Other cultivars available include:-

- 'Anchor Bay'
- 'Diamond Heights' (variegated leaves)
- 'Ray Hartman'
- 'Snow Flurry'

There are also more cultivars and hybrids of Ceanothus arboreus, Ceanothus griseus horizontalis (groundcovers), and Ceanothus thyrsiflorus in the nursery trade.

====Propagation====
Propagation of ceanothus is by seed, following scarification and stratification.

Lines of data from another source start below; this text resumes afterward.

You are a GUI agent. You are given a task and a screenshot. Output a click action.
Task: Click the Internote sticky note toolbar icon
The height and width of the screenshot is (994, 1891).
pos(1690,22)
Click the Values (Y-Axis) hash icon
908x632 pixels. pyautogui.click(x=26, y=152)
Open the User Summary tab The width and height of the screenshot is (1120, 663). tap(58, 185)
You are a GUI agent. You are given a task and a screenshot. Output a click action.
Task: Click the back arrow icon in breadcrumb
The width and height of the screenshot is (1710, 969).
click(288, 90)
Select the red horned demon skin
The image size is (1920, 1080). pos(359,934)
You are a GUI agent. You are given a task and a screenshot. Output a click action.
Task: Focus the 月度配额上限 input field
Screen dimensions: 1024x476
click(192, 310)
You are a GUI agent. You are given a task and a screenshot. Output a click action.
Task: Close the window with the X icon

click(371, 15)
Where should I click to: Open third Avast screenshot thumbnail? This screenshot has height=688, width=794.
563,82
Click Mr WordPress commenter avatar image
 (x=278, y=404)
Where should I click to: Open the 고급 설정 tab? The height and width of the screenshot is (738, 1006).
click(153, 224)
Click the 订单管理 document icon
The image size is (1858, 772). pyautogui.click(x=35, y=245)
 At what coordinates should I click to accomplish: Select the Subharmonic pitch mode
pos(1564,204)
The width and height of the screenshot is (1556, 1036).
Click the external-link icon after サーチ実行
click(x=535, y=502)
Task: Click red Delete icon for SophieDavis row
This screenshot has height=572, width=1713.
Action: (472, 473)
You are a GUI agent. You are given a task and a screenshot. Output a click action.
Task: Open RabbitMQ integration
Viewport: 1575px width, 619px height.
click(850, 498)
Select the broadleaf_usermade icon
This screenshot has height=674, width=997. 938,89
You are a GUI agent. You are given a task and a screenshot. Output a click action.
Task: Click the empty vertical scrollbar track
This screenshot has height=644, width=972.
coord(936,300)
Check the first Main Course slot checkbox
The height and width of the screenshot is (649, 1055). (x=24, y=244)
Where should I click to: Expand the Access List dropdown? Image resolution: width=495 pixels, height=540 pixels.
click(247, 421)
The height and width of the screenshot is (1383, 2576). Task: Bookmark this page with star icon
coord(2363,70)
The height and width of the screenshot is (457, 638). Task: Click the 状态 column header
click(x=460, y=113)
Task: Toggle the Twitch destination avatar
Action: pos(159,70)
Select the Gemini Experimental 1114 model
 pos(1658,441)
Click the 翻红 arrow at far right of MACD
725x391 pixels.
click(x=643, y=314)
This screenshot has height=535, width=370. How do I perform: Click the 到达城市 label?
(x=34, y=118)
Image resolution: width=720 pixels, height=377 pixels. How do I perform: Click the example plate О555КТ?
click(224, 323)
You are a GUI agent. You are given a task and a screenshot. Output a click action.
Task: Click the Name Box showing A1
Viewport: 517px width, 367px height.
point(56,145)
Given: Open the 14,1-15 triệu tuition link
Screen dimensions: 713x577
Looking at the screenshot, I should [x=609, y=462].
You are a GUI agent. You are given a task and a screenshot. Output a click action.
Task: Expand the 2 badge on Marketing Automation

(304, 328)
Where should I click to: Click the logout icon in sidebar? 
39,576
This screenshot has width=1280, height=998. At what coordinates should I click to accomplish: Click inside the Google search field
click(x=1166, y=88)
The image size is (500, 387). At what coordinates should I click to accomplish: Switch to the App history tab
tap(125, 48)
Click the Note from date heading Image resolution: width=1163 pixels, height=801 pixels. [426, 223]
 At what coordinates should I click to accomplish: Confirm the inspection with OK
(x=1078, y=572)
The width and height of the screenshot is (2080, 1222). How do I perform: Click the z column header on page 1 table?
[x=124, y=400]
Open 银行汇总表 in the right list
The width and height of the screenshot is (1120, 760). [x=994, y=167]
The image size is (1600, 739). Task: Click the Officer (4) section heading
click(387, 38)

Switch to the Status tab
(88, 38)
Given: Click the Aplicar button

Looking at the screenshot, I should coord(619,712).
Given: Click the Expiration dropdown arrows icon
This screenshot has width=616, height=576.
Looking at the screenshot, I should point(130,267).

Seeds are soaked in water for 12 hours followed by chilling at 1 °C for one to three months. It can also sprout from roots and/or stems. Seeds are stored in plant litter in large quantities. It is estimated that there are about two million seeds per acre in forest habitats. Seeds are dispersed propulsively from capsules and, it has been estimated, can remain viable for hundreds of years. In habitat, the seeds of plants in this genus germinate only in response to range fires and forest fires.

===Other uses===
Native Americans used the dried leaves of this plant as an herbal tea, and early pioneers used the plant as a substitute for black tea. Miwok Indians of California make baskets from Ceanothus branches. Ceanothus integerrimus has been used by North American tribes to ease childbirth.

== Nitrogen fixation ==
Ceanothus is actinorhizal, meaning it fixes nitrogen through a symbiotic relationship with Frankia. Six genera within Rhamnaceae are actinorhizal, but Ceanothus is the only genus not in the monophyletic tribe Colletieae. This suggests that actinorhizal symbiosis may have evolved twice in Rhamnaceae. Frankia forms nodules on the roots of Ceanothus, converting atmospheric nitrogen (N_{2}) into ammonia (NH_{3}) using nitrogenase.